Deepfakes for me, but not for thee? Bloomberg campaign releases altered video of lackluster debate performance
The clip shows a smug Bloomberg challenging the other candidates to match his business acumen. “I’m the only one here I think that’s ever started a business. Is that fair?” he asks in the clip, posted to Twitter on Thursday. As the camera cuts from one dumbstruck face to another for 20 uncomfortable seconds, the sound of crickets underscores his rivals’ utter failure to muster any challenge to his truth.

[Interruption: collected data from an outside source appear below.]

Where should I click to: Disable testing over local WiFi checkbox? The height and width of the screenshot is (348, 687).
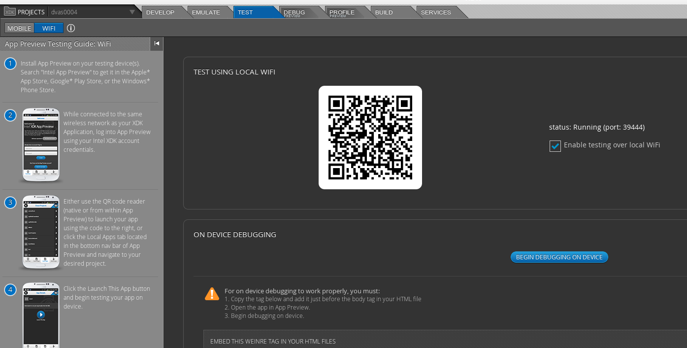tap(555, 146)
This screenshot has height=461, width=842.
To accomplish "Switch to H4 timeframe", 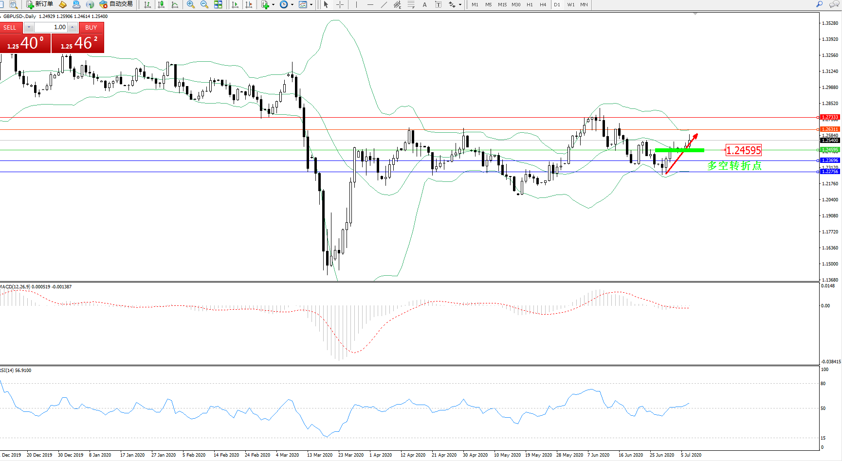I will [543, 4].
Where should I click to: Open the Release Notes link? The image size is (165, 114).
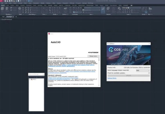pos(112,78)
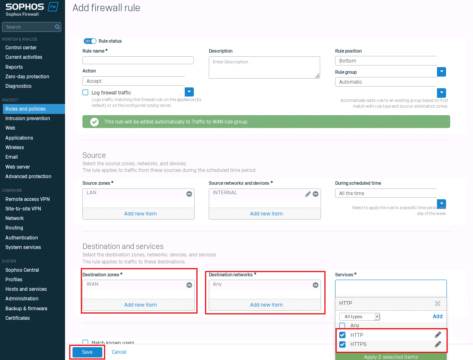Remove INTERNAL from source networks
The height and width of the screenshot is (360, 473).
tap(316, 194)
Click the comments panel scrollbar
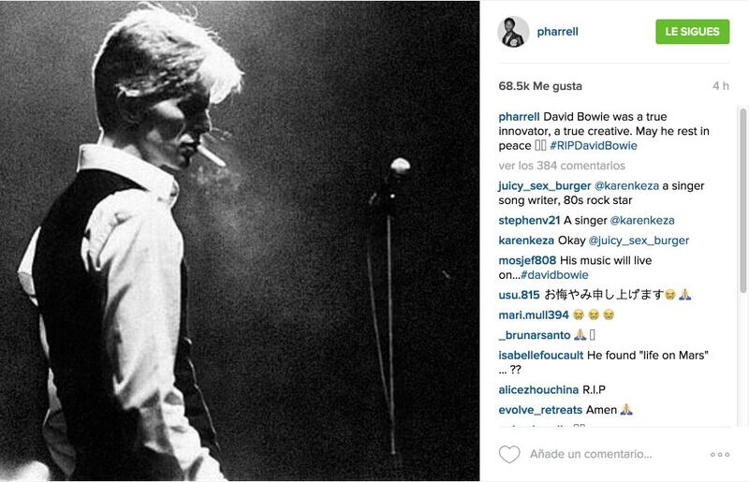The height and width of the screenshot is (482, 749). (742, 200)
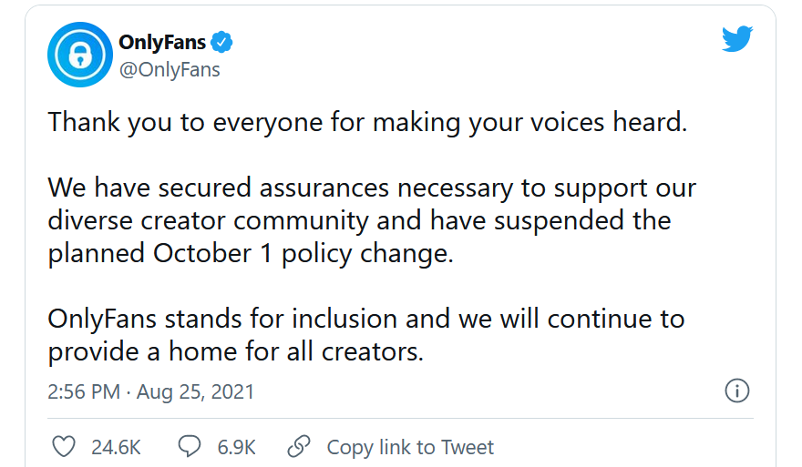Click the chain link icon
This screenshot has height=467, width=802.
pyautogui.click(x=299, y=446)
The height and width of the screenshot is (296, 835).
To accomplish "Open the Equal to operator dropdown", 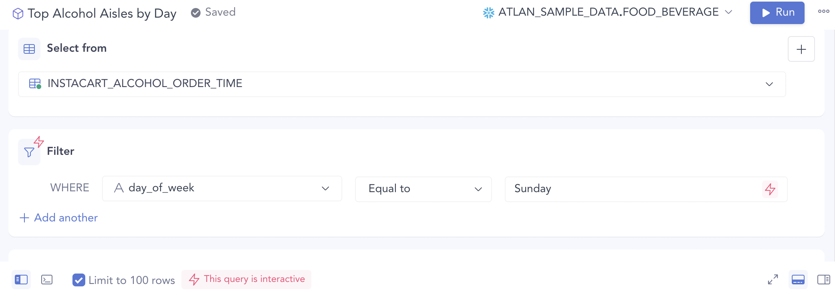I will coord(424,189).
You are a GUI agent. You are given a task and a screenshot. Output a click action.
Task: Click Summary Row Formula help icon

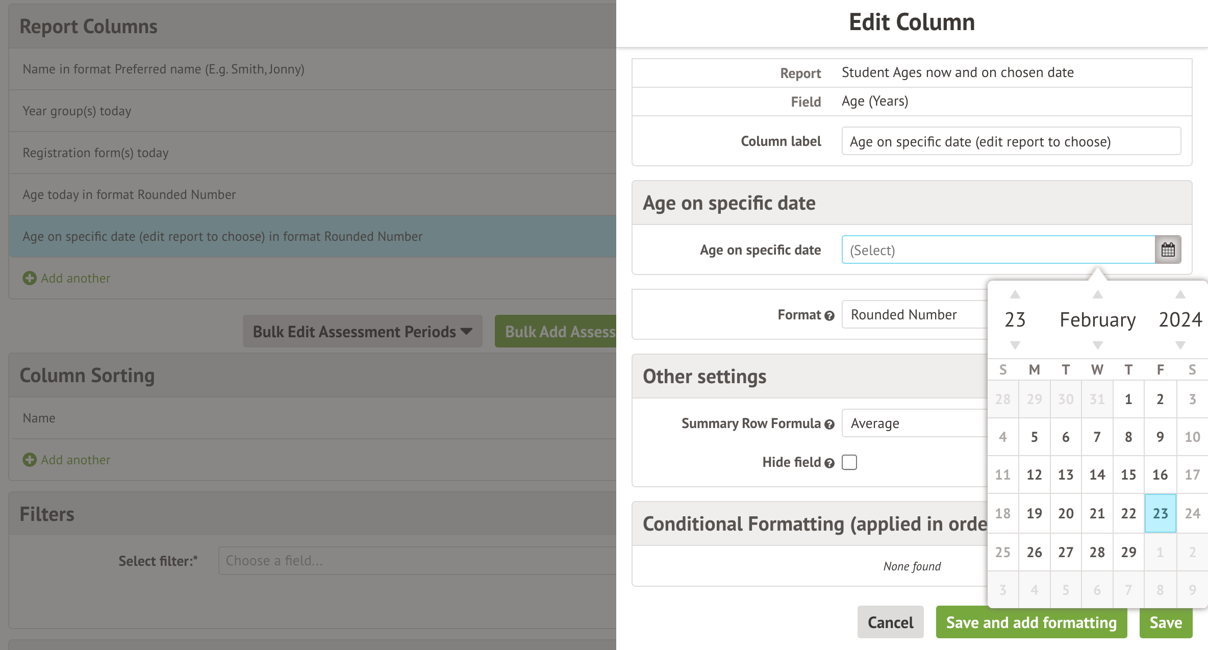click(x=829, y=424)
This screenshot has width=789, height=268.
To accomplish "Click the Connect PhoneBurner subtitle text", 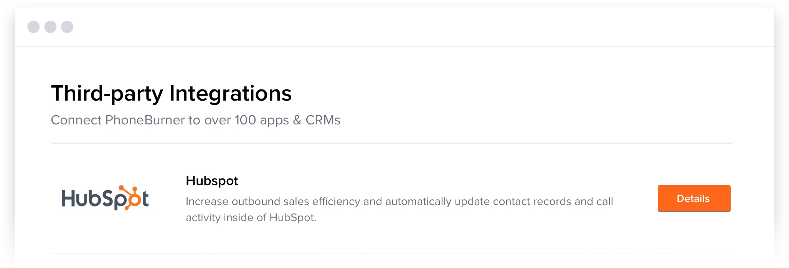I will pos(196,120).
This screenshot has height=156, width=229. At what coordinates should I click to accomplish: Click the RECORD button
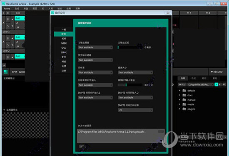coord(217,72)
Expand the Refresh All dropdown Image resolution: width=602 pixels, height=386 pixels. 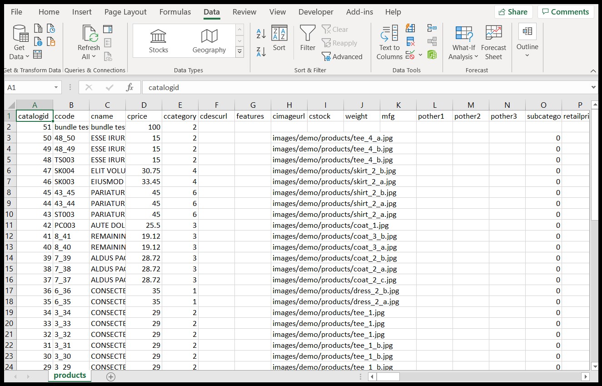click(89, 52)
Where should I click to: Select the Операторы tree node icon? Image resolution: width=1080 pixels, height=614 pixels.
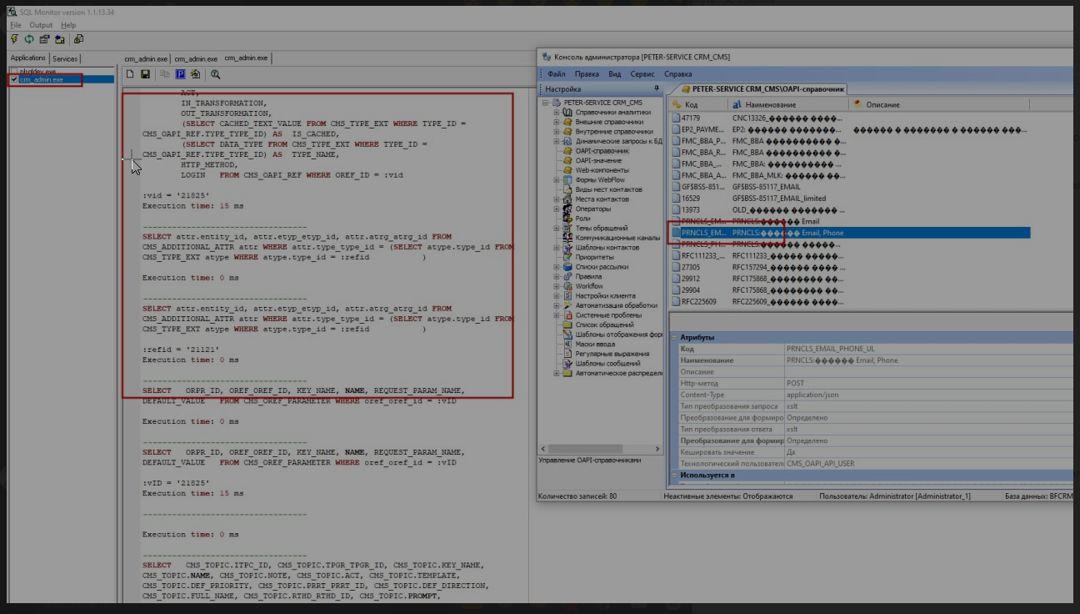(568, 209)
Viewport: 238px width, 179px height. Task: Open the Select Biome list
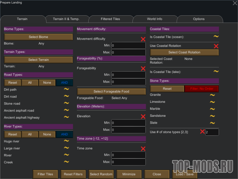[x=38, y=37]
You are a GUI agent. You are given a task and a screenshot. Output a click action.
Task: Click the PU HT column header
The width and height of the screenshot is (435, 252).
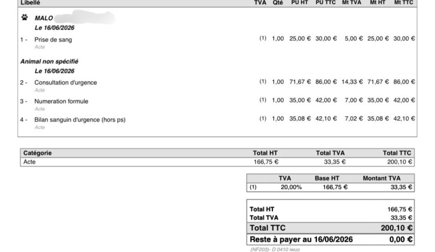point(299,2)
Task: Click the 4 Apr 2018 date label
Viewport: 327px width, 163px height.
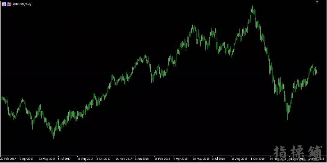Action: 180,159
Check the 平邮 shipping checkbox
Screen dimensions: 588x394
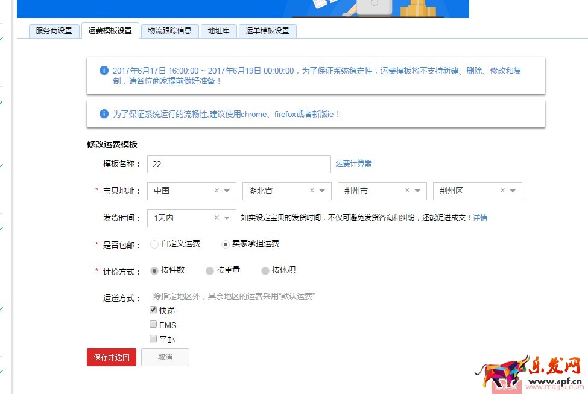[153, 338]
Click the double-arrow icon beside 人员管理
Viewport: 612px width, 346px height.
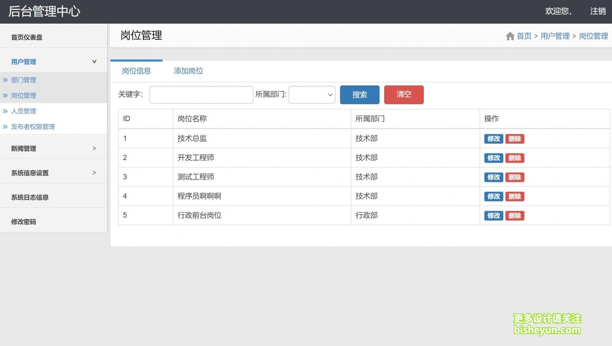click(x=5, y=111)
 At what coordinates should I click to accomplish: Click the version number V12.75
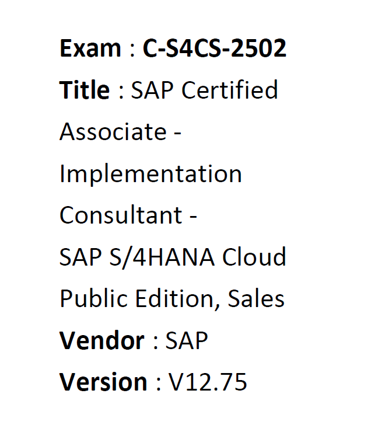click(208, 382)

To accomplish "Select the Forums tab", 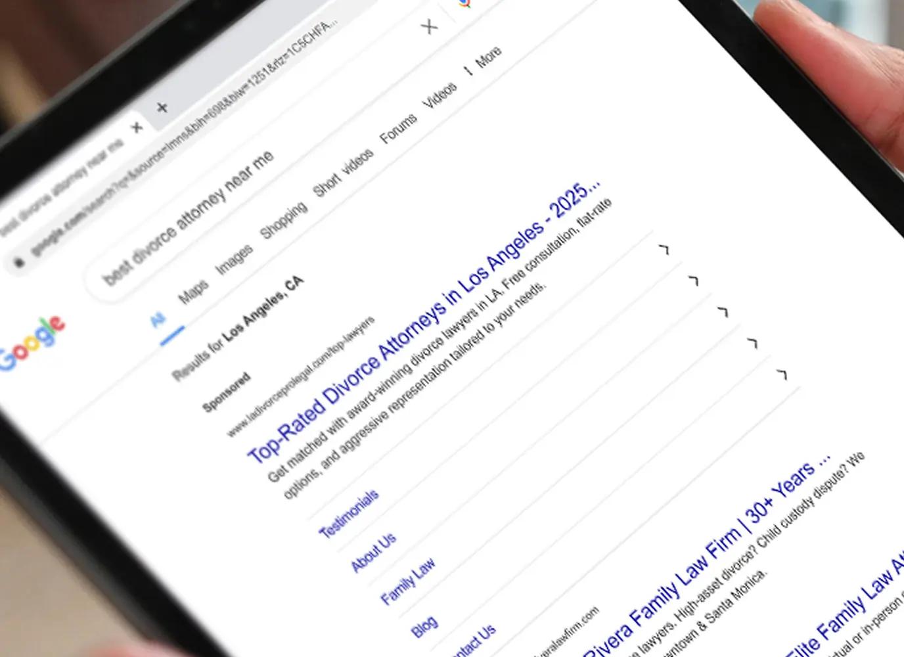I will pos(398,129).
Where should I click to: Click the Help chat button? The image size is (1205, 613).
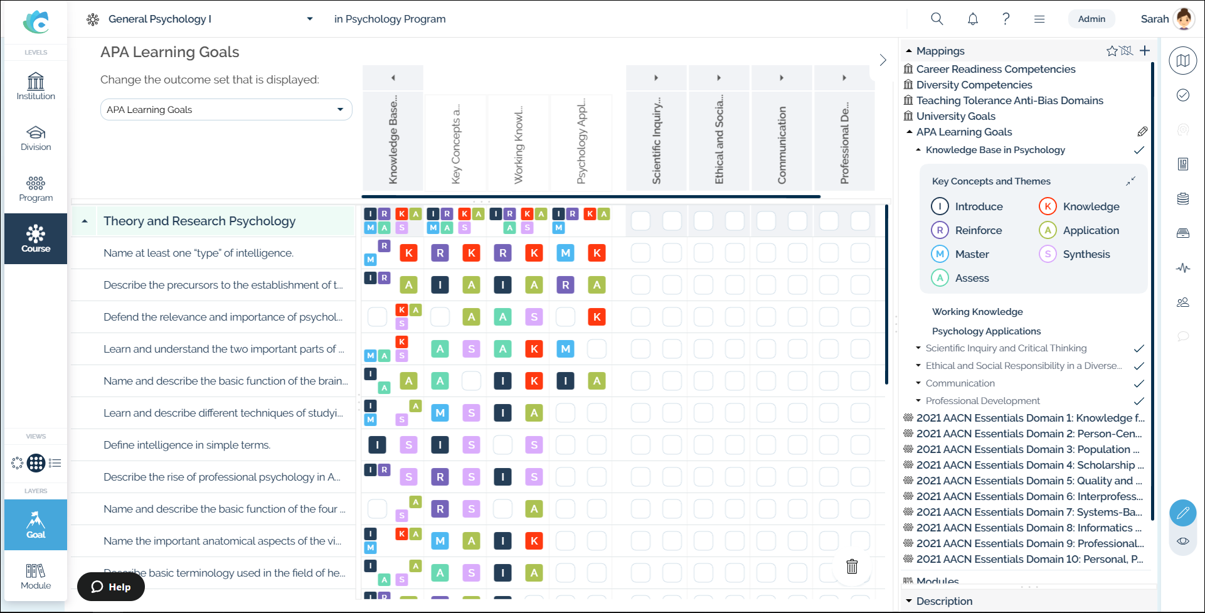(111, 587)
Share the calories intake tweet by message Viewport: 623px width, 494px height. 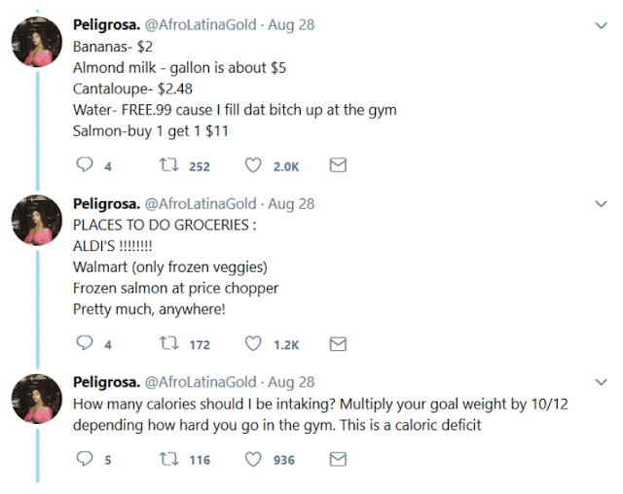pos(338,459)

The only problem? The video has been deceptively edited, and not merely to add the cricket-chirp soundtrack. Those who hadn’t watched the debate might come away from watching the clip unaware that in real life, Bloomberg’s challenge was followed by a little over a second of silence before the candidate himself let out a self-satisfied “OK” and launched into a defense of his job training programs as mayor.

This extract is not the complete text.